## [EXERCISE DETAILS]
Word for word, transcribe the data below from the line with "The width and height of the screenshot is (1203, 459)." to the line with "has height=228, width=480.", keeping both of those lines.
── EXCERPTED DATA
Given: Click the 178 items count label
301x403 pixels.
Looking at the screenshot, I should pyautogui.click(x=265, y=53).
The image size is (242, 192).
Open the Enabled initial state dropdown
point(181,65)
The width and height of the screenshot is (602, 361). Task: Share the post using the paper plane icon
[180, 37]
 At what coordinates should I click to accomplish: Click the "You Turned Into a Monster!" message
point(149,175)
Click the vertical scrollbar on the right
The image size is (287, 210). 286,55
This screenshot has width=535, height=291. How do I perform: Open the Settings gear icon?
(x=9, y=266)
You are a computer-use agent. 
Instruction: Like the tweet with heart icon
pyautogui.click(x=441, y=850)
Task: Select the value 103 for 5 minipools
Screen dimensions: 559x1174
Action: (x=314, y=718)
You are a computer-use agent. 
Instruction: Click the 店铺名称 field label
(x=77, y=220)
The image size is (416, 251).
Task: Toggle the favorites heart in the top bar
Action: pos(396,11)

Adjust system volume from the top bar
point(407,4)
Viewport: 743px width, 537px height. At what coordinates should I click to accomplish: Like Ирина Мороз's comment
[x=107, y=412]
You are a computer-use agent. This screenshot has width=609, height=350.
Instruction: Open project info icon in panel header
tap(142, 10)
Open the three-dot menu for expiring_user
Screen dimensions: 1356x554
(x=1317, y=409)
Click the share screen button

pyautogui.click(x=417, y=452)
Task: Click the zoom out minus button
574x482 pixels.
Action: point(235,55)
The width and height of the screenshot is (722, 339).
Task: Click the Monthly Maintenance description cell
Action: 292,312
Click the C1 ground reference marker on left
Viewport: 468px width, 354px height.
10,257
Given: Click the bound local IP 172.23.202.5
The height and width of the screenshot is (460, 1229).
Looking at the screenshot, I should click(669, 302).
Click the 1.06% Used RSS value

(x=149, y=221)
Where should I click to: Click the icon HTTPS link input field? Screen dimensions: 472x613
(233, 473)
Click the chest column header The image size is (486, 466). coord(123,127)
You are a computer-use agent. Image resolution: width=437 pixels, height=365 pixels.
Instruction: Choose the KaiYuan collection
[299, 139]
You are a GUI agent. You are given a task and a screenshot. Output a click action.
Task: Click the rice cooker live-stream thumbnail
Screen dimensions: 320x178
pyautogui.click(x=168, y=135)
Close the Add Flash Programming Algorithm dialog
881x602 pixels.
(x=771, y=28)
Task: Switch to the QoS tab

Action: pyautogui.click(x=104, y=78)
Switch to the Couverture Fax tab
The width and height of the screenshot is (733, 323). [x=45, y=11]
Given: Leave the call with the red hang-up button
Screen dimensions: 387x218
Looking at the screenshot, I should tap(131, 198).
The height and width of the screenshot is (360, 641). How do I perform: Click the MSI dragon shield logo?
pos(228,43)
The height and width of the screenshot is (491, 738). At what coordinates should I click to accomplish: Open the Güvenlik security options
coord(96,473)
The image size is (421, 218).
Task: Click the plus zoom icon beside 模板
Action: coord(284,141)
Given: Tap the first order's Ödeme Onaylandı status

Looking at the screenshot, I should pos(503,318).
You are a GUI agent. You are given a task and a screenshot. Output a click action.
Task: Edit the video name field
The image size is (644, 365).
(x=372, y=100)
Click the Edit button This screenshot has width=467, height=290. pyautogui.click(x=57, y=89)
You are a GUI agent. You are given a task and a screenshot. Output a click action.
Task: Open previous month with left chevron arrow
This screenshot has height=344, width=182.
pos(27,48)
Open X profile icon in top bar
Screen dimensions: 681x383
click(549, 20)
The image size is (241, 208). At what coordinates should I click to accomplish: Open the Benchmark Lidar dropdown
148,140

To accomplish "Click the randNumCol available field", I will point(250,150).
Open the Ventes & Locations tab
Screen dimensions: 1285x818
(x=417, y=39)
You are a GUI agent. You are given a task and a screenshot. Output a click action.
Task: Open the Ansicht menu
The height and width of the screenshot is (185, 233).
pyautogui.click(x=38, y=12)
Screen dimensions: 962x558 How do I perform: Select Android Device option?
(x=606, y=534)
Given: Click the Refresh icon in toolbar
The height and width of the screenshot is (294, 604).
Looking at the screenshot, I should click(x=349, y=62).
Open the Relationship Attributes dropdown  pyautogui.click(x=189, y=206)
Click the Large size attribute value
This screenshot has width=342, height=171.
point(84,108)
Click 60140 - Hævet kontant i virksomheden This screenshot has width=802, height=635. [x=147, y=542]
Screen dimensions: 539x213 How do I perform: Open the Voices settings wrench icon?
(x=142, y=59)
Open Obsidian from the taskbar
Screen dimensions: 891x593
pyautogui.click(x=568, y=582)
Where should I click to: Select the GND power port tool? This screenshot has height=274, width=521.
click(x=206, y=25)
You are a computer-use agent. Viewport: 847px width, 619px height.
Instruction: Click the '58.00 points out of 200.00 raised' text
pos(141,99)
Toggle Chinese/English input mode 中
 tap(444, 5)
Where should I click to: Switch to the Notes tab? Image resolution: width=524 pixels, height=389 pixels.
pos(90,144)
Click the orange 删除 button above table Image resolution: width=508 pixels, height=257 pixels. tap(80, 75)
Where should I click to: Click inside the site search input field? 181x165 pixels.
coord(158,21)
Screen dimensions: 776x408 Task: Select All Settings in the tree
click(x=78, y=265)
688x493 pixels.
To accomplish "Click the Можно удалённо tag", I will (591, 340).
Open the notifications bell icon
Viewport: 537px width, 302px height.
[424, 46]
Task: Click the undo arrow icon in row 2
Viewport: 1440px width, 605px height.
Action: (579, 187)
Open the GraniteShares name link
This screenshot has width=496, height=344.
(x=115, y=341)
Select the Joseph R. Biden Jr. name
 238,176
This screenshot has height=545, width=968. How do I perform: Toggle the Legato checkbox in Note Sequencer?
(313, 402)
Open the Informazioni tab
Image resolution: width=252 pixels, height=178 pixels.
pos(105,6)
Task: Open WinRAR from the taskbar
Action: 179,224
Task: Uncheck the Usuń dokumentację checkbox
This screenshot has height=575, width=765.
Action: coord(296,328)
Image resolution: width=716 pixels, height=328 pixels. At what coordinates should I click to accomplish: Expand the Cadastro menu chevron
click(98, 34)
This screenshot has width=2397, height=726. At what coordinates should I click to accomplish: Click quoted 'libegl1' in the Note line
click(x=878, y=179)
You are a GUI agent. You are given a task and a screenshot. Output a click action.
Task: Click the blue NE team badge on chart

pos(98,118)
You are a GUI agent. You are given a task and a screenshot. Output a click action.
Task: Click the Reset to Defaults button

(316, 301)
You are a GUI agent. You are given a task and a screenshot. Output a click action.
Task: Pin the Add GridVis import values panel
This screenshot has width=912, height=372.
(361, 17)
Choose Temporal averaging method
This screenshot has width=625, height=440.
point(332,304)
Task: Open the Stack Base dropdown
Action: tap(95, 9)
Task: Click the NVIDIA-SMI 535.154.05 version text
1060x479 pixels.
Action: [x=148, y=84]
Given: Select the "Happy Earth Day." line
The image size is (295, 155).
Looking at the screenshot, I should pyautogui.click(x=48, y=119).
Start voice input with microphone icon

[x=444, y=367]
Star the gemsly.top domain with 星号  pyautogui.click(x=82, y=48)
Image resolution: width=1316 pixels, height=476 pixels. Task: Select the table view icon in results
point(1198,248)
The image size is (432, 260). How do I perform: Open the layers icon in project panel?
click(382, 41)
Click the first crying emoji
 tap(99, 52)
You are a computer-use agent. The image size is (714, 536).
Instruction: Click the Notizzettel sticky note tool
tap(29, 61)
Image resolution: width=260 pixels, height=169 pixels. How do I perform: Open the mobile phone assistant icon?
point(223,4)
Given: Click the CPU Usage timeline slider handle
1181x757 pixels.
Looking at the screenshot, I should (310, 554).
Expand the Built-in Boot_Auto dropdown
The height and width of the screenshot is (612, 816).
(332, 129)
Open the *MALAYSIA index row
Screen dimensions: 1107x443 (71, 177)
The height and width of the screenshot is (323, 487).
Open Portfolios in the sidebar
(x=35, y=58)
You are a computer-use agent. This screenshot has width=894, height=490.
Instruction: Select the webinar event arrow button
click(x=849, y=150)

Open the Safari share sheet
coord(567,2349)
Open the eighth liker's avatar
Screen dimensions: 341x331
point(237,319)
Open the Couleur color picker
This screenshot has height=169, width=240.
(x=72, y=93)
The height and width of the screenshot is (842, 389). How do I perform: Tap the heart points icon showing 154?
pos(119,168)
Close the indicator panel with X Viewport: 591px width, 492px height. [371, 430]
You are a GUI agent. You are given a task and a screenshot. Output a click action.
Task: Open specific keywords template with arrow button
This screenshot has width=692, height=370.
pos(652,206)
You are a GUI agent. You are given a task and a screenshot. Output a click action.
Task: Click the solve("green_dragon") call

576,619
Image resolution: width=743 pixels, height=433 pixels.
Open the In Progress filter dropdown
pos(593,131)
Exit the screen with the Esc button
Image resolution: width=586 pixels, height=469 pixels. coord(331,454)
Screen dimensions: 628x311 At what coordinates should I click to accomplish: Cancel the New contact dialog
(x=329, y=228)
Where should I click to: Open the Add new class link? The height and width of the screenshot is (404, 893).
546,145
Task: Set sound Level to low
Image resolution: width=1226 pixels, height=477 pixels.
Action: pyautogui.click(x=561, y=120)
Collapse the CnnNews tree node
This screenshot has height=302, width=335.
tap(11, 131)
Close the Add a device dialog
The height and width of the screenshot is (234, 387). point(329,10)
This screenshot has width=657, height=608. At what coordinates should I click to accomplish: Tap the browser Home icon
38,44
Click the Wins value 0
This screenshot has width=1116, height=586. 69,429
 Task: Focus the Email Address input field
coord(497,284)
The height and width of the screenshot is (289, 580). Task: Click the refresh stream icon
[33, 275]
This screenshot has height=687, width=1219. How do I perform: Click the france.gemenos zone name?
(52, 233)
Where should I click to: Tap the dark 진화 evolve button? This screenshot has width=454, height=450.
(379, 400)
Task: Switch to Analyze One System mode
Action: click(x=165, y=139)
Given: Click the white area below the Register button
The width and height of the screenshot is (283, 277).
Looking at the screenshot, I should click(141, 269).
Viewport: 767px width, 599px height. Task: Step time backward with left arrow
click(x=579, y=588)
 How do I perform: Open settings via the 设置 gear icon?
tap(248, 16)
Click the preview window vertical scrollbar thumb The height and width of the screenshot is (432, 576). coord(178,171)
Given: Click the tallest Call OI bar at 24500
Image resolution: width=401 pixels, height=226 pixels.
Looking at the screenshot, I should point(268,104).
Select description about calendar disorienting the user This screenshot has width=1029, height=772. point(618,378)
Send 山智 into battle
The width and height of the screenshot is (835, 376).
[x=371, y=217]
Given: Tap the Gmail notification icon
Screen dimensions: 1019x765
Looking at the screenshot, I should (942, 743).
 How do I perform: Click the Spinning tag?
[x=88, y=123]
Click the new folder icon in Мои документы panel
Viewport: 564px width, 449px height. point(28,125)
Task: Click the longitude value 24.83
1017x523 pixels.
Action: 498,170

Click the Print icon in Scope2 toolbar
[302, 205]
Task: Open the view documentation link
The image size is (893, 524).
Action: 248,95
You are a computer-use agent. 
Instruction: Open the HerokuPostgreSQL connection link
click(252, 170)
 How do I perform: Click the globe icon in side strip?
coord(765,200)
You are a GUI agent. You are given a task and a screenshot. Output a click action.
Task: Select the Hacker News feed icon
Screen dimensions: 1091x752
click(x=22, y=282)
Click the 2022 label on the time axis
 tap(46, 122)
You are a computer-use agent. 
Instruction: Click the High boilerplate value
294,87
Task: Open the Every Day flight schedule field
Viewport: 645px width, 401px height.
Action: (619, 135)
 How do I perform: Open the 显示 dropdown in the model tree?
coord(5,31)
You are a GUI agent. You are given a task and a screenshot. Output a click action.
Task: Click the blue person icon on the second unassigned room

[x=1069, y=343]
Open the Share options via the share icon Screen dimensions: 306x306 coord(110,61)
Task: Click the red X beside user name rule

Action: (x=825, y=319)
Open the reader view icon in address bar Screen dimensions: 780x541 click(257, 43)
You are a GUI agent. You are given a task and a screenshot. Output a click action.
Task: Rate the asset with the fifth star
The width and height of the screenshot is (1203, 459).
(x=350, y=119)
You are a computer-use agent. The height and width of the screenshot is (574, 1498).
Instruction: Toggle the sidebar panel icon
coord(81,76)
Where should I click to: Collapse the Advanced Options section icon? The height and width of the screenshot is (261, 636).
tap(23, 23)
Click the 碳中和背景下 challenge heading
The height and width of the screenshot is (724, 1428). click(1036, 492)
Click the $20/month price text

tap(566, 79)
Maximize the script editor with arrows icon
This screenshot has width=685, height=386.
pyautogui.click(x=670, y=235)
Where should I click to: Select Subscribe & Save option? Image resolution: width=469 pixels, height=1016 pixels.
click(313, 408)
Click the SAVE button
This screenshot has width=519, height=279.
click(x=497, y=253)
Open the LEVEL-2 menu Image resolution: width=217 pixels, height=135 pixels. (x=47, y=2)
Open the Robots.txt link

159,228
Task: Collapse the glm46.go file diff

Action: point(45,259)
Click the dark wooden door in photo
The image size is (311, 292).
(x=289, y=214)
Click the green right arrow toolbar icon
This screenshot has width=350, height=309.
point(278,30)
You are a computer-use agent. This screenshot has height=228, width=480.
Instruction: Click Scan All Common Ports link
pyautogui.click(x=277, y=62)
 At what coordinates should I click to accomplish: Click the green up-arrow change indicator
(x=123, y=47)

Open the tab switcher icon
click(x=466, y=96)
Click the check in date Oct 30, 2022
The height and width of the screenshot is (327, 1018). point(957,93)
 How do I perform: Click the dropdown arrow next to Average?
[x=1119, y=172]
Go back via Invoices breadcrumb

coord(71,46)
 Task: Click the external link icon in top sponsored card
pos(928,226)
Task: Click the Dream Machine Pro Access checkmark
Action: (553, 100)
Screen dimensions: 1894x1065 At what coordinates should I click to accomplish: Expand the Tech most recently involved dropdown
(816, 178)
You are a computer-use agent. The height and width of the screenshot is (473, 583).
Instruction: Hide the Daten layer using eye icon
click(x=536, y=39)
────
## [TASK RESULT]
The width and height of the screenshot is (1203, 459).
(x=350, y=119)
You are a computer-use agent. The height and width of the screenshot is (574, 1498).
Instruction: Toggle the sidebar panel icon
coord(81,76)
Where should I click to: Collapse the Advanced Options section icon? The height and width of the screenshot is (261, 636).
tap(23, 23)
Click the 碳中和背景下 challenge heading
The height and width of the screenshot is (724, 1428). click(1036, 492)
Click the $20/month price text

tap(566, 79)
Maximize the script editor with arrows icon
This screenshot has width=685, height=386.
pyautogui.click(x=670, y=235)
Where should I click to: Select Subscribe & Save option? Image resolution: width=469 pixels, height=1016 pixels.
click(313, 408)
Click the SAVE button
This screenshot has width=519, height=279.
click(x=497, y=253)
Open the LEVEL-2 menu Image resolution: width=217 pixels, height=135 pixels. (x=47, y=2)
Open the Robots.txt link

159,228
Task: Collapse the glm46.go file diff

Action: point(45,259)
Click the dark wooden door in photo
The image size is (311, 292).
(x=289, y=214)
Click the green right arrow toolbar icon
This screenshot has width=350, height=309.
point(278,30)
You are a computer-use agent. This screenshot has height=228, width=480.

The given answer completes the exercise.